Esta espécie de paralisação forçada da sociedade, de Quarentena Preventiva, que se compreende e se aceita, sobretudo em função dos propósitos que lhe estão associados – defender e assegurar a manutenção das nossas vidas de forma saudável – está já a provocar impactos na economia dos Estados e nos mercados mundiais. A procura de bens de consumo, bem como os índices da actividade turística e todas as demais actividades económicas que lhes estão associadas estão a reduzir-se de modo significativo, o que provocará uma previsível crise económica e conduzirá posteriormente a um processo de reajustamento dos atores e das próprias actividades económicas. – A crise do vírus já está a ter e vai ter ainda mais impactos na economia e nos mercados mundiais!

E o recurso ao teletrabalho, opção que está a ser adoptada por muitas entidades que assim continuam a dispor da acção dos seus colaboradores enquanto estes se encontram em casa neste regime de Quarentena Preventiva, vai provavelmente consolidar esta solução de prestação de serviço nalgumas entidades, por permitir uma redução de custos a essas mesmas entidades e aos próprios colaboradores (custos financeiros e de stress associados às deslocações diárias entre a residência e o local de trabalho). E por possibilitar também formas mais motivadoras de organização e gestão do tempo pelos próprios colaboradores. – A crise do vírus vai alterar as formas e os modos de prestação de trabalho, a dinâmica e a cultura das organizações!

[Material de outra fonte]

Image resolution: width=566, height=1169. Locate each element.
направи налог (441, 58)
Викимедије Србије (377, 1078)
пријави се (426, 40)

Finalmente, questionamo-nos, como é que em pleno séc. XXI, com o actual estado evolutivo da ciência e com uma certa percepção da inexistência de doenças e de agentes nocivos incontroláveis, ainda surge um vírus capaz de nos afectar sem que o conheçamos devidamente e de modo a podermos controlar os seus efeitos? Será este um vírus efectivamente novo que ainda não se revelara e que adquiriu esta capacidade de nos afectar porque o seu desenvolvimento ficou facilitado no contexto das alterações climáticas provocadas pelo efeito do aquecimento global? E será que outros vírus ou outros agentes nocivos podem vir a desenvolver-se igualmente neste âmbito? – A crise do vírus vai alterar a relação do homem com o planeta e com os impactos da sua acção sobre os recursos e sobre o clima!

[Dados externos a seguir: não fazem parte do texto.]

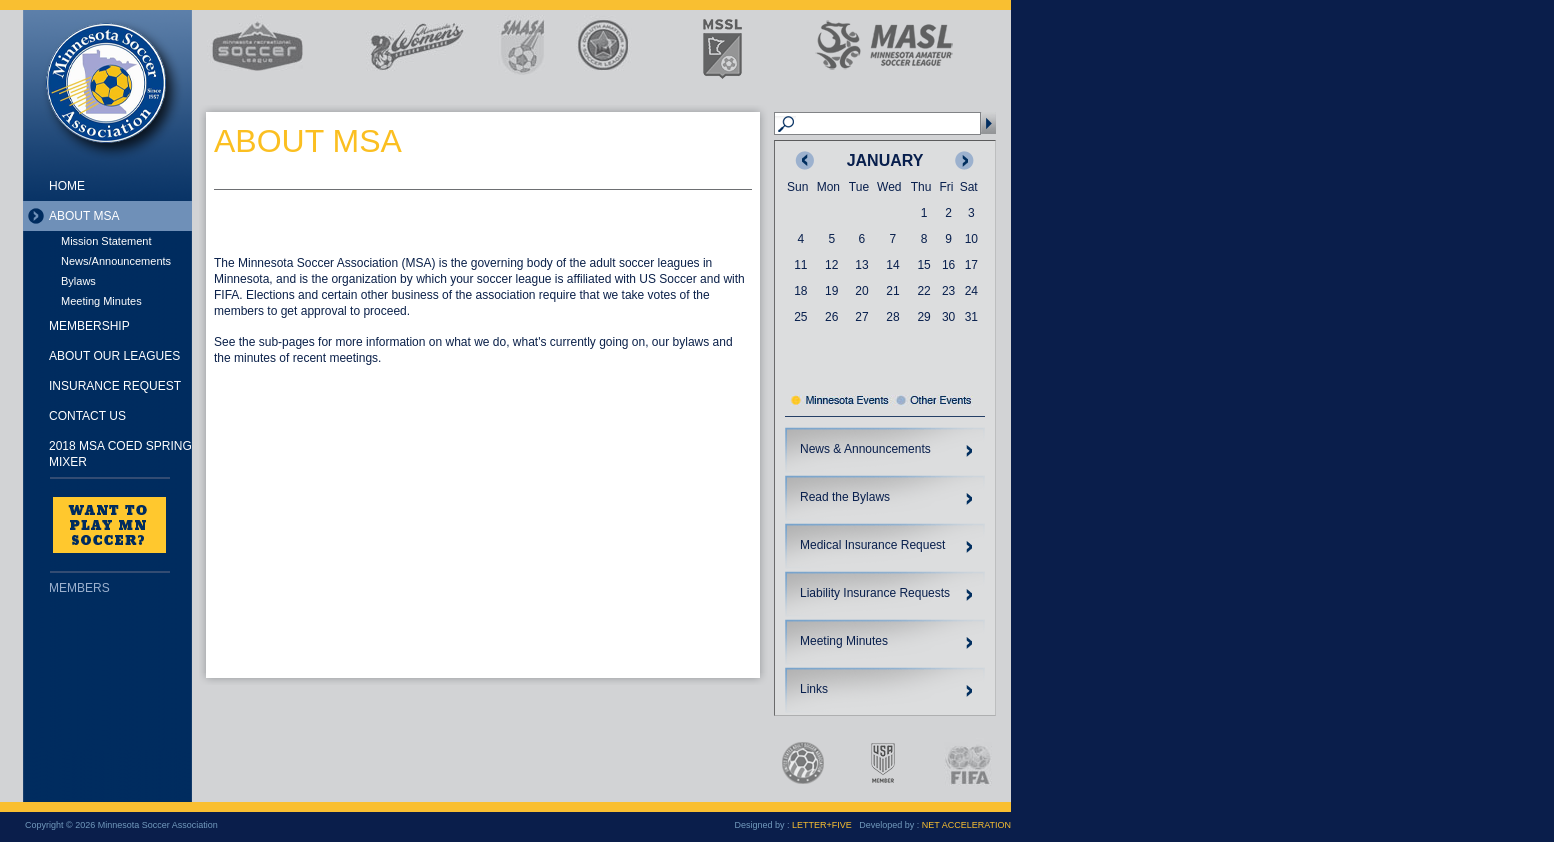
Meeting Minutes (101, 301)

Em “As epidemias na história do homem” (Edições 70, 1986), Jean-Charles Sournia e Jacques Rffié recordam-nos aquilo que porventura muitos de nós considerávamos ultrapassado ou sem grande sentido. Dizem-nos os autores, na pág. 179, “Os progressos da ciência, particularmente da medicina, foram tais desde há meio século que acreditámos possuir o domínio total da natureza que nos cerca. Nada há de mais falso. O homem continua a ser tão frágil como foi, e a sua adaptação e a sua defesa contra o meio muitas vezes agressivo que o cerca devem renovar-se incessantemente: ele deverá inventar sempre novas armas contra novos inimigos.”